Regulators are aware of the stablecoins’ boom and are curious, yet suspicious of it. They seem to realize that as compared to Bitcoin, which might be challenging for the mainstream market, a cryptocurrency which is backed by a known currency, has the potential to gain popularity much faster. Facebook’s Libra project, that was revealed in June, made this option even more feasible. Libra is supposed to be global money that is managed through blockchain technology and is backed by a basket of assets that are supposed to promise its stability. The Facebook initiative compelled the regulators to urgently respond.
In October, the Financial Stability Board, an international body that monitors the global financial system, provided the leaders of the largest economies in the world (the G20) with a risk assessment of stablecoins. While the report doesn’t see Bitcoin as a risk to global financial stability at the moment, it pointed a finger at stablecoins as representing such a danger. The report declares that “the introduction of ‘global stablecoins’ could pose a host of challenges to the regulatory community, not least because they have the potential to become systemically important, including through the substitution of domestic currencies. Global stablecoins might offer a vehicle for cross-border payments and remittances for a large number of users”.
Bank of Japan Governor Haruhiko Kuroda said that: “Some emerging countries have concerns regarding what could happen if stablecoins backed by a huge customer base become widely used globally. But this is not just a problem for emerging economies. It could have a broader impact on monetary policy and financial system stability.”
In November, The US Federal Reserve System devoted a long discussion to stablecoins in its biannual review of financial stability. The Fed warned that while the innovation of financial products could serve as a new medium of exchange, the financial system could face “potentially severe consequences” if a broad-based stablecoin is poorly designed or regulated.
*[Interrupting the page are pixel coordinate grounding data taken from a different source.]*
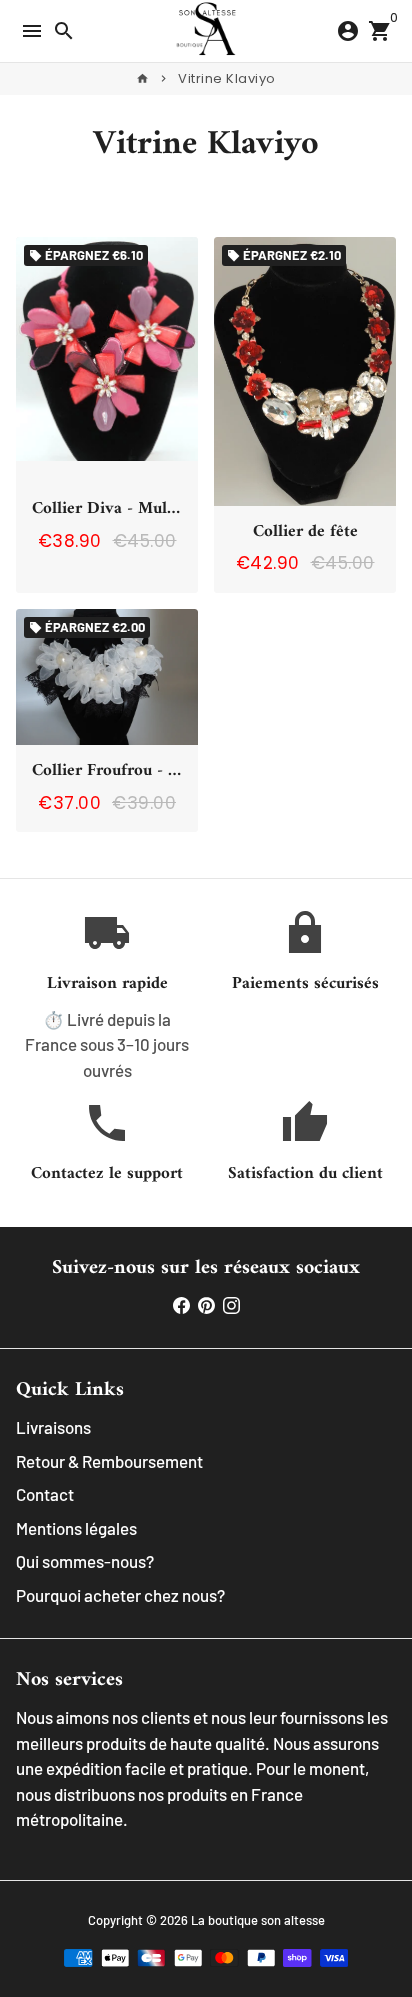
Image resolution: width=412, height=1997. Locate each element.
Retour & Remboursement (109, 1461)
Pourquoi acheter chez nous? (120, 1595)
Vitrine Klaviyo (227, 78)
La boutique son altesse (258, 1920)
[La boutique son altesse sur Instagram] (231, 1305)
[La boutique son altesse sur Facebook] (181, 1305)
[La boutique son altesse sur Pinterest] (206, 1305)
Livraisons (53, 1427)
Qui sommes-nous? (85, 1561)
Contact (45, 1494)
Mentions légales (76, 1528)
It also gave credit to the potential success of stablecoins, saying that: “The possibility for a stablecoin payment network to quickly achieve global scale introduces important challenges and risks related to financial stability, monetary policy, safeguards against money laundering and terrorist financing, and consumer and investor protection.”
Bank of England Governor Mark Carney has adopted a different position. At a speech to bankers from around the world, he explained why he expects a shift in global markets after years of dominance of the dollar as the world reserve currency. Carney predicted that a new digital currency could transform and influence these markets. While he has left the question open about the properties of this new currency, his description was similar to that of a stablecoin, probably one that is created from a basket of a few currencies and managed by a central bank.